Randomized Controlled Trials (RCTs) have become an increasingly used tool for governments to evaluate whether a particular program or improvement to a program could work. But once a government has that evidence, what determines if they will use it? For my paper on Bottlenecks for Evidence Adoption (with Woojin Kim and Elizabeth Linos), we identified 30 cities that had collectively run 73 RCTs with a national nudge unit, all testing communications interventions to improve specific programs (such as timely bill payment or recruiting a diverse police force). We went back to these cities to find out how many of the results had been adopted and why or why not. We also surveyed experts ahead of time for their predictions and compared thhem to our findings.

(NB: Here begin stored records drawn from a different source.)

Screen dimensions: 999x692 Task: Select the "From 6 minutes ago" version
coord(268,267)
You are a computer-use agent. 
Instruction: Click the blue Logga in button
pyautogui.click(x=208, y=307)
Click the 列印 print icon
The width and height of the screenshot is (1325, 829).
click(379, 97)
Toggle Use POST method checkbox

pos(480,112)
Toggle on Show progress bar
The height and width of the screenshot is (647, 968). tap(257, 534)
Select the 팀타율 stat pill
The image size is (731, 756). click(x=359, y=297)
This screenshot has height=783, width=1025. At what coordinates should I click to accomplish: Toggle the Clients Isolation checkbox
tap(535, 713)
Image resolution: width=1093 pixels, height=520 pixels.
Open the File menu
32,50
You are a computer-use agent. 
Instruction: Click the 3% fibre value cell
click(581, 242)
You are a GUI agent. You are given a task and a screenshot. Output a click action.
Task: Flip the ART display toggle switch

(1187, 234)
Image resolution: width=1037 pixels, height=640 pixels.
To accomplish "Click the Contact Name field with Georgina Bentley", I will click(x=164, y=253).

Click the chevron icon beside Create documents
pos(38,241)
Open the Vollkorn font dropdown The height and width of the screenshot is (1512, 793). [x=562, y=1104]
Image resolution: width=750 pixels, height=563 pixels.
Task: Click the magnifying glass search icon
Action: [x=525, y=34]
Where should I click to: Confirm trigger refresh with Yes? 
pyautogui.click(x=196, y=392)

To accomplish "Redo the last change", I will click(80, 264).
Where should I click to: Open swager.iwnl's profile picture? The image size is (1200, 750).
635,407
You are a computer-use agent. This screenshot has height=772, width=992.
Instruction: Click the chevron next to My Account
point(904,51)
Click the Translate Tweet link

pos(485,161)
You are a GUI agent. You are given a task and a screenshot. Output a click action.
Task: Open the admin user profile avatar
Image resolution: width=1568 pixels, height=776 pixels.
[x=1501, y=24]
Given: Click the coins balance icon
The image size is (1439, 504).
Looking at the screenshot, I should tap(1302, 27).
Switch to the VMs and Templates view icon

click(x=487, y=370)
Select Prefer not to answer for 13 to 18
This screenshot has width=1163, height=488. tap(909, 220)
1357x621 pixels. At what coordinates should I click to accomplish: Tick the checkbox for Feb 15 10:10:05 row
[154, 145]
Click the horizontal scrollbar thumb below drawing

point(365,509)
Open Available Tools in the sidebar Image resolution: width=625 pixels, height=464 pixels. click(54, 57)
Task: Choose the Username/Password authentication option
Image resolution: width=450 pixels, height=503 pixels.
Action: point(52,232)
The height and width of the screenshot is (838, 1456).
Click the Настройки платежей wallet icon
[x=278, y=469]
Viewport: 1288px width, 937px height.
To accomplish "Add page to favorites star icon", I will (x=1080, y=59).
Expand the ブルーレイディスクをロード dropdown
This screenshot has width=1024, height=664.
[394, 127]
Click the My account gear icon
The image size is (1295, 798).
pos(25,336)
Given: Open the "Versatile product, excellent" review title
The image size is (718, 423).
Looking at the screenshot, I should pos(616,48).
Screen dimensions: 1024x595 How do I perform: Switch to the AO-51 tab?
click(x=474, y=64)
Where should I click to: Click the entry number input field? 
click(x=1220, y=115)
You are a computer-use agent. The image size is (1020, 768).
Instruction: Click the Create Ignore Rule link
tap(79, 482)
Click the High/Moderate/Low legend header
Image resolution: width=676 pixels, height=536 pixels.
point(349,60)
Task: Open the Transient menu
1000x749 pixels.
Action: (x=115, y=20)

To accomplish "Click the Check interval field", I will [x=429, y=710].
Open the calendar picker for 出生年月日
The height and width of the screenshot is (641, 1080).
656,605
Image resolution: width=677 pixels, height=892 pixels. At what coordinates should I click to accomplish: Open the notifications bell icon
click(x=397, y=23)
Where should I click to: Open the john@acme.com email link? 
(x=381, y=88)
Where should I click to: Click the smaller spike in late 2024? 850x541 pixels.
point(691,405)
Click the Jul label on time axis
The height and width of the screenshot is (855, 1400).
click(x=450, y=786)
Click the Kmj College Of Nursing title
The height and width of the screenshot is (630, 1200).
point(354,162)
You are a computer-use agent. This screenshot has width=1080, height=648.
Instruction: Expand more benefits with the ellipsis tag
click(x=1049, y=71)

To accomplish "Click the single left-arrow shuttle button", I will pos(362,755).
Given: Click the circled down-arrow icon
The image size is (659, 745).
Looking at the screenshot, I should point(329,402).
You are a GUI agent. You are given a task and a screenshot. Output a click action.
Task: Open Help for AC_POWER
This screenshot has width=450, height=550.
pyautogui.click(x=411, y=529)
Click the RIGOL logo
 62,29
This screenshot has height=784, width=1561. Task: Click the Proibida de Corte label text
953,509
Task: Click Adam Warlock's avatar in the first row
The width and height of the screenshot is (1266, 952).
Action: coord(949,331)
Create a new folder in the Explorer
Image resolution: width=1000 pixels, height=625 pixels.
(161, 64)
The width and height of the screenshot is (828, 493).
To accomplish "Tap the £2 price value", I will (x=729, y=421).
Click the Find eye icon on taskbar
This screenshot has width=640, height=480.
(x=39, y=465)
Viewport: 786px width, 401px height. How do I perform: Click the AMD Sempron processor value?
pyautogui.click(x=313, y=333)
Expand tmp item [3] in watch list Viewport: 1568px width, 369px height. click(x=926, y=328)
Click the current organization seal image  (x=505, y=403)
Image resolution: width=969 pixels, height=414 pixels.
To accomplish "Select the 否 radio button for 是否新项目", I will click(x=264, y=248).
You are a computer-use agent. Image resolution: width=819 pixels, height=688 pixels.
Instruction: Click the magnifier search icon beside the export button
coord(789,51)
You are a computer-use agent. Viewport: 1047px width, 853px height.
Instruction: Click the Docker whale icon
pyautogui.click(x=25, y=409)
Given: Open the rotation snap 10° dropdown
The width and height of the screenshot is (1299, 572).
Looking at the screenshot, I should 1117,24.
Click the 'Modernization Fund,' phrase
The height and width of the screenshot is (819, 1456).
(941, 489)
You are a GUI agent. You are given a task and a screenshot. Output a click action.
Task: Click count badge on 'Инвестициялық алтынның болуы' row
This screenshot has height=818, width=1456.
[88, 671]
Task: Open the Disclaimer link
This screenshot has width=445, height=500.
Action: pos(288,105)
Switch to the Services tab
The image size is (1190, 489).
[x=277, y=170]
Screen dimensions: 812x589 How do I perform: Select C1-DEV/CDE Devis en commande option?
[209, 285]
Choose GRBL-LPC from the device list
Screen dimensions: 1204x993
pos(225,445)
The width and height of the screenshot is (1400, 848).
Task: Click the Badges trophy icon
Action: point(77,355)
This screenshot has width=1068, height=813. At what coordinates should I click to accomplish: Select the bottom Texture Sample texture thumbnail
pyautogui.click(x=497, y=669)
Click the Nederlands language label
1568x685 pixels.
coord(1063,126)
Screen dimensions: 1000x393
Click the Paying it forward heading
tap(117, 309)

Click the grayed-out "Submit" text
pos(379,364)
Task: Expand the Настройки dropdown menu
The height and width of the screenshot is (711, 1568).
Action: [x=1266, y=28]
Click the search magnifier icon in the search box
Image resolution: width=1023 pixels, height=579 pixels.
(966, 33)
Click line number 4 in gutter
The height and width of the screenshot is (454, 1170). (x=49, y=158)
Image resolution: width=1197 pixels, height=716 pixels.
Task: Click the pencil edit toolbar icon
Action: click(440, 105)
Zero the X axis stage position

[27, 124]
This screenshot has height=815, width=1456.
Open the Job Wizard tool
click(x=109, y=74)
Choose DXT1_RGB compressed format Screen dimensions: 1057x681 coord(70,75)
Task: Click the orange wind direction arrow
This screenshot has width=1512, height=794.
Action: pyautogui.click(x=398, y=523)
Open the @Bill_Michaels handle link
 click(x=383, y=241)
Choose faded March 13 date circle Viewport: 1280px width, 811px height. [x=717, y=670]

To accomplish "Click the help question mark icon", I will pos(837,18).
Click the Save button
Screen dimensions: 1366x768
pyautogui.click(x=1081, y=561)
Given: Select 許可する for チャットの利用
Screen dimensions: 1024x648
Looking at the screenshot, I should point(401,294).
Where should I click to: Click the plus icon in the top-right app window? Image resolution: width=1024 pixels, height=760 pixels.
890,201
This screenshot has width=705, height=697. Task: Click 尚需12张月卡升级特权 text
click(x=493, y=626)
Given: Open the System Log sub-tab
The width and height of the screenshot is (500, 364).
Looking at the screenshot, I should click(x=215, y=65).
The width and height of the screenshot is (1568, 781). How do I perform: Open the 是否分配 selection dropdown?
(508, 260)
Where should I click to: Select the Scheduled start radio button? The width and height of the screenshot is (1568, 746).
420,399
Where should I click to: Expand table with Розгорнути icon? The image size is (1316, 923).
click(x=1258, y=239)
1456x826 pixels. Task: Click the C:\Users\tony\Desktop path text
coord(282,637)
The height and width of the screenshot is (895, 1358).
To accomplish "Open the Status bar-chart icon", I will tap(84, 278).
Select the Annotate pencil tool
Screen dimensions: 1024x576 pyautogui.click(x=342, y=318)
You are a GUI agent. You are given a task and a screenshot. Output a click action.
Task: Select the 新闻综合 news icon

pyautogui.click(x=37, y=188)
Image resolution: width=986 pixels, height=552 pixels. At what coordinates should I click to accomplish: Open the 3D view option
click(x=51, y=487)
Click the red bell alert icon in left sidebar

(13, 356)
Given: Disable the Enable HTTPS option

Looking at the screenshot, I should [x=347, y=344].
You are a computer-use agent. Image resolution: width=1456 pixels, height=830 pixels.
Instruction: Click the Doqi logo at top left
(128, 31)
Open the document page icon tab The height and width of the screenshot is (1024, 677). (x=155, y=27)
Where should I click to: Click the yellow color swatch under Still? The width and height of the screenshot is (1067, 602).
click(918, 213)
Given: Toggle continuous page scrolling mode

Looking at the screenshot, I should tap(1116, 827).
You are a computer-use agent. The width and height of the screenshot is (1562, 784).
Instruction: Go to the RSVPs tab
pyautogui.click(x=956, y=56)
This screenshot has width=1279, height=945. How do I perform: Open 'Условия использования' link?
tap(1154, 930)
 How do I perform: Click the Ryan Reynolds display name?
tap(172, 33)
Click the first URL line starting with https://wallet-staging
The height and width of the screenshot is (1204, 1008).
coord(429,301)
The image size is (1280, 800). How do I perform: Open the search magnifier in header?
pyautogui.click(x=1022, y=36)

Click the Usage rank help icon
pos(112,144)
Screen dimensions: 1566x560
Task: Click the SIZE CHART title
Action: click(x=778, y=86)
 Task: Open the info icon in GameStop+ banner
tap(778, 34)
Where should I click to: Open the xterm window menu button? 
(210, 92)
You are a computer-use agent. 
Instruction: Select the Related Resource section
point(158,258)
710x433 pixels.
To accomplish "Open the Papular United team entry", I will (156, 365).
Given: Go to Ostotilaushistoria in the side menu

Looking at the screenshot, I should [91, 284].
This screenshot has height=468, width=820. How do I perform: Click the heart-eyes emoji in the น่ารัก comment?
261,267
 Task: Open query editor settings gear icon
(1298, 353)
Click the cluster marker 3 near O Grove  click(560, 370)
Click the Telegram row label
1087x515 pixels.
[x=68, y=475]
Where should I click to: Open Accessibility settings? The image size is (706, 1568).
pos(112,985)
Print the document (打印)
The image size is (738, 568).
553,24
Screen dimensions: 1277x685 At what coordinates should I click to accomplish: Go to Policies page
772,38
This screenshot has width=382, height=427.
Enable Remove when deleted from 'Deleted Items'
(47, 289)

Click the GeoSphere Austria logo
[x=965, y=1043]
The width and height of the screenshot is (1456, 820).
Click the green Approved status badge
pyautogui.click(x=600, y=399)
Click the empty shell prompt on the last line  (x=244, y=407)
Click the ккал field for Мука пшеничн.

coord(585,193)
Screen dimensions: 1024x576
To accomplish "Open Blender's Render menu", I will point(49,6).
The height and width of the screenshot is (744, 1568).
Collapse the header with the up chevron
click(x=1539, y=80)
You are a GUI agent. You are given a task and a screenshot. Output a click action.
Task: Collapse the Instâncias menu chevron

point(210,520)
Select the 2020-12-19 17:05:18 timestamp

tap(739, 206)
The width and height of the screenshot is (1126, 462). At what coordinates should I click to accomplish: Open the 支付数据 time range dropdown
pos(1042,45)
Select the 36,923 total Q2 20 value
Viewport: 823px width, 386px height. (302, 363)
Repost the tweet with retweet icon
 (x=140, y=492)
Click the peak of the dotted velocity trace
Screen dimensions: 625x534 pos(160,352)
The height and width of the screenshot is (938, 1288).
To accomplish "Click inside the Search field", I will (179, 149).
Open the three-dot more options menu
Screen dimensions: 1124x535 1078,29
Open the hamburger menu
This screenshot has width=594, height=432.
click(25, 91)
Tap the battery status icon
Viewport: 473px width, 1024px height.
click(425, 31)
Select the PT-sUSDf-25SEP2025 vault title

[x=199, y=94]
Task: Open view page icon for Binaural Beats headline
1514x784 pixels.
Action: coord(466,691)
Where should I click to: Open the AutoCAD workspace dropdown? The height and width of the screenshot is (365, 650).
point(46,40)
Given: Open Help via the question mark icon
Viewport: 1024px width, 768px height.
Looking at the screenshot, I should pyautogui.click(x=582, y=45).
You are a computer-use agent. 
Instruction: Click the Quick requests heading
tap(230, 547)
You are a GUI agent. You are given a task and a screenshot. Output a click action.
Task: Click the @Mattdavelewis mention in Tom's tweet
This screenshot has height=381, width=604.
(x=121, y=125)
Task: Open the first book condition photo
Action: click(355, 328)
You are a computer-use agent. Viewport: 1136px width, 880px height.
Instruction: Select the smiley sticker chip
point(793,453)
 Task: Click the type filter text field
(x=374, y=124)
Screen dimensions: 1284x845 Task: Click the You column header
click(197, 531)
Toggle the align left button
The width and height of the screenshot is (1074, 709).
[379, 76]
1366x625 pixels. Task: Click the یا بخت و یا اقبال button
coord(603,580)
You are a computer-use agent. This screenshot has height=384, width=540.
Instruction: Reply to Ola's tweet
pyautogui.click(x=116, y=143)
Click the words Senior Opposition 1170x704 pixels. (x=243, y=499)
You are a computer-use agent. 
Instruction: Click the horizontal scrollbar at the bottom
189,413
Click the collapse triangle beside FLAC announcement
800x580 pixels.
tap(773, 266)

Overwhelmingly, we found the biggest barriers to adoption were not related to cost or the strength of evidence, but simply whether the city would have to create a new communication or change an existing one—in other words, organizational inertia. We also found that experts were overly optimistic about the role of evidence, and that prioritization by city leadership after the RCT plays an important role.

In this talk, I’ll cover these results, challenges to pursuing this kind of research, and talk about how researchers can potentially address bottlenecks to evidence adoption in their research design.

Speakers
Talk by:
Stefano DellaVigna, Professor of Economics and Professor of Business Administration
University of California, Berkeley
Followed by an informal conversation with:
Anna Harvey, SSRC President

Stefano DellaVigna

Stefano DellaVigna is the Daniel Koshland, Sr. Distinguished Professor of Economics and Professor of Business Administration at the Haas School of Business, UC Berkeley. He is a Fellow of the American Academy of Arts and Sciences and of the Econometric Society, an Alfred P. Sloan Fellow (2008-10), and a Distinguished Teaching Award winner (2008). He specializes in Behavioral Economics and has published in international journals such as the American Economic Review, the Journal of Political Economy, and the Quarterly Journal of Economics. He was a co-editor of the American Economic Review from 2017 to 2023.

About the Lecture Series

For more than 100 years, the Social Science Research Council has mobilized policy-relevant social and behavioral science aimed at finding actionable solutions to pressing societal challenges. The Council’s College and University Fund for the Social Sciences is a network of nearly 50 research institutions that support our work to foster innovative and solutions-oriented social and behavioral science. In this virtual lecture series, faculty from College and University Fund member institutions share their work to understand how to pursue research that solves problems.